# Prompt
Please return each of the entries below exactly as they appear.

# Provided data
╭──
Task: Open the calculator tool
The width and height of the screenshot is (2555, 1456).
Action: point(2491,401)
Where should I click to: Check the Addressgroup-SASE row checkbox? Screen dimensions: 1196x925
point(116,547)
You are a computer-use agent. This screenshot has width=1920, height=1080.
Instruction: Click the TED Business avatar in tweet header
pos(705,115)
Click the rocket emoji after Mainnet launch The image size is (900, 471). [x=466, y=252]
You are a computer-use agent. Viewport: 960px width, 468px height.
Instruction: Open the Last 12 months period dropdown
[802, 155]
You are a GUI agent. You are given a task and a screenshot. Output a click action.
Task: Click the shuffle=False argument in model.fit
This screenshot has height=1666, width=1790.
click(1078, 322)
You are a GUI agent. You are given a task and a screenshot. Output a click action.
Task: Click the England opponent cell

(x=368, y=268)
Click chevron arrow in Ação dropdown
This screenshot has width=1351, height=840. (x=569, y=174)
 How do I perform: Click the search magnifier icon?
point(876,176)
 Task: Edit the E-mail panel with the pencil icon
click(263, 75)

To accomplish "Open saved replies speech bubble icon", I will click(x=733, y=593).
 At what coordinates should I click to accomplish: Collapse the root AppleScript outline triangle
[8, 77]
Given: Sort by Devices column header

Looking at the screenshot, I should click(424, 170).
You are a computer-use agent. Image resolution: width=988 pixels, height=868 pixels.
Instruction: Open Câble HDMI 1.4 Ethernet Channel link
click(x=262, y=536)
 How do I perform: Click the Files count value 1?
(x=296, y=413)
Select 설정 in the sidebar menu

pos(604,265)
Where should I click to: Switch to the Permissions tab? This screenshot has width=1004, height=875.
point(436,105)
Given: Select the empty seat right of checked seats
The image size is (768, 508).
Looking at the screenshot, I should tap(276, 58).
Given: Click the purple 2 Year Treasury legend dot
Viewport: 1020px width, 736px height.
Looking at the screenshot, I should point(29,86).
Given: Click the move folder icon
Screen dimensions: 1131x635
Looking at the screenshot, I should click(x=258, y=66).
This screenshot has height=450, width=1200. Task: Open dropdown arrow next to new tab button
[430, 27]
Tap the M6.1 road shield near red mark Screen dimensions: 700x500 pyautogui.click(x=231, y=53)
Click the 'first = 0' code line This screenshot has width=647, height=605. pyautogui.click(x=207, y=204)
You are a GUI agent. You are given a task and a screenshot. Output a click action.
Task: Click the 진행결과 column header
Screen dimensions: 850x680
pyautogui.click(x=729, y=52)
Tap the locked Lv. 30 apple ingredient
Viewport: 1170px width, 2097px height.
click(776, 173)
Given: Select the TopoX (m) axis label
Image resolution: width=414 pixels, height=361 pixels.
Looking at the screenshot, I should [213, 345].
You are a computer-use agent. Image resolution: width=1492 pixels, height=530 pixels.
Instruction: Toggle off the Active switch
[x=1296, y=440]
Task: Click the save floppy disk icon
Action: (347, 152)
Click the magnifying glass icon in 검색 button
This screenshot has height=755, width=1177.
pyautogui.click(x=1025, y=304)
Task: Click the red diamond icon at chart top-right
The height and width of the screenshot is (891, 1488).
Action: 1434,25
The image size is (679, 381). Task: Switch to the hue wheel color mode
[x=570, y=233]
╰──
# Answer to this exercise
Task: Open the calculator tool
The width and height of the screenshot is (2555, 1456).
Action: point(2491,401)
Where should I click to: Check the Addressgroup-SASE row checkbox? Screen dimensions: 1196x925
point(116,547)
You are a computer-use agent. This screenshot has width=1920, height=1080.
Instruction: Click the TED Business avatar in tweet header
pos(705,115)
Click the rocket emoji after Mainnet launch The image size is (900, 471). [x=466, y=252]
You are a computer-use agent. Viewport: 960px width, 468px height.
Instruction: Open the Last 12 months period dropdown
[802, 155]
You are a GUI agent. You are given a task and a screenshot. Output a click action.
Task: Click the shuffle=False argument in model.fit
This screenshot has height=1666, width=1790.
click(1078, 322)
You are a GUI agent. You are given a task and a screenshot. Output a click action.
Task: Click the England opponent cell

(x=368, y=268)
Click chevron arrow in Ação dropdown
This screenshot has width=1351, height=840. (x=569, y=174)
 How do I perform: Click the search magnifier icon?
point(876,176)
 Task: Edit the E-mail panel with the pencil icon
click(263, 75)

To accomplish "Open saved replies speech bubble icon", I will click(x=733, y=593).
 At what coordinates should I click to accomplish: Collapse the root AppleScript outline triangle
[8, 77]
Given: Sort by Devices column header

Looking at the screenshot, I should click(424, 170).
You are a computer-use agent. Image resolution: width=988 pixels, height=868 pixels.
Instruction: Open Câble HDMI 1.4 Ethernet Channel link
click(x=262, y=536)
 How do I perform: Click the Files count value 1?
(x=296, y=413)
Select 설정 in the sidebar menu

pos(604,265)
Where should I click to: Switch to the Permissions tab? This screenshot has width=1004, height=875.
point(436,105)
Given: Select the empty seat right of checked seats
The image size is (768, 508).
Looking at the screenshot, I should tap(276, 58).
Given: Click the purple 2 Year Treasury legend dot
Viewport: 1020px width, 736px height.
Looking at the screenshot, I should point(29,86).
Given: Click the move folder icon
Screen dimensions: 1131x635
Looking at the screenshot, I should click(x=258, y=66).
This screenshot has height=450, width=1200. Task: Open dropdown arrow next to new tab button
[430, 27]
Tap the M6.1 road shield near red mark Screen dimensions: 700x500 pyautogui.click(x=231, y=53)
Click the 'first = 0' code line This screenshot has width=647, height=605. pyautogui.click(x=207, y=204)
You are a GUI agent. You are given a task and a screenshot. Output a click action.
Task: Click the 진행결과 column header
Screen dimensions: 850x680
pyautogui.click(x=729, y=52)
Tap the locked Lv. 30 apple ingredient
Viewport: 1170px width, 2097px height.
click(776, 173)
Given: Select the TopoX (m) axis label
Image resolution: width=414 pixels, height=361 pixels.
Looking at the screenshot, I should [213, 345].
You are a computer-use agent. Image resolution: width=1492 pixels, height=530 pixels.
Instruction: Toggle off the Active switch
[x=1296, y=440]
Task: Click the save floppy disk icon
Action: (347, 152)
Click the magnifying glass icon in 검색 button
This screenshot has height=755, width=1177.
pyautogui.click(x=1025, y=304)
Task: Click the red diamond icon at chart top-right
The height and width of the screenshot is (891, 1488).
Action: 1434,25
The image size is (679, 381). Task: Switch to the hue wheel color mode
[x=570, y=233]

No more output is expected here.